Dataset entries
★ ★ ★
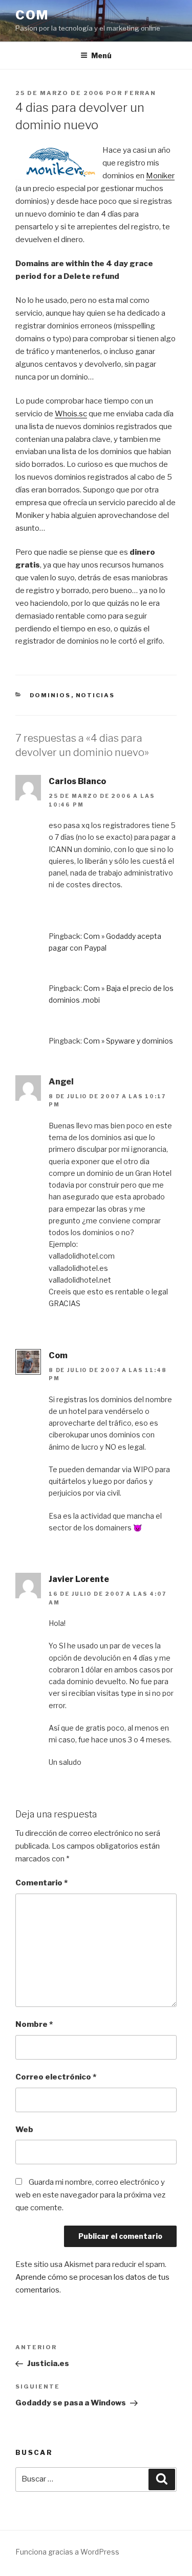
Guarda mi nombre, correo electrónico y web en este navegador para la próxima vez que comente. (90, 2195)
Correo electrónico (55, 2077)
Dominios (50, 695)
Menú (101, 55)
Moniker (160, 175)
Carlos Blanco (77, 781)
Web (24, 2129)
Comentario (41, 1882)
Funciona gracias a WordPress (67, 2551)
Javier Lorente (79, 1579)
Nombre (34, 2024)
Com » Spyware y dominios (128, 1040)
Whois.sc (71, 413)
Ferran (140, 93)
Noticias (95, 695)
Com (32, 15)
★ ★ ★
▶ [Exercise brief]:
Take each line above that holds the string "electrónico" and copy it.

▶ [Exercise output]:
Guarda mi nombre, correo electrónico y web en este navegador para la próxima vez que comente. (90, 2195)
Correo electrónico (55, 2077)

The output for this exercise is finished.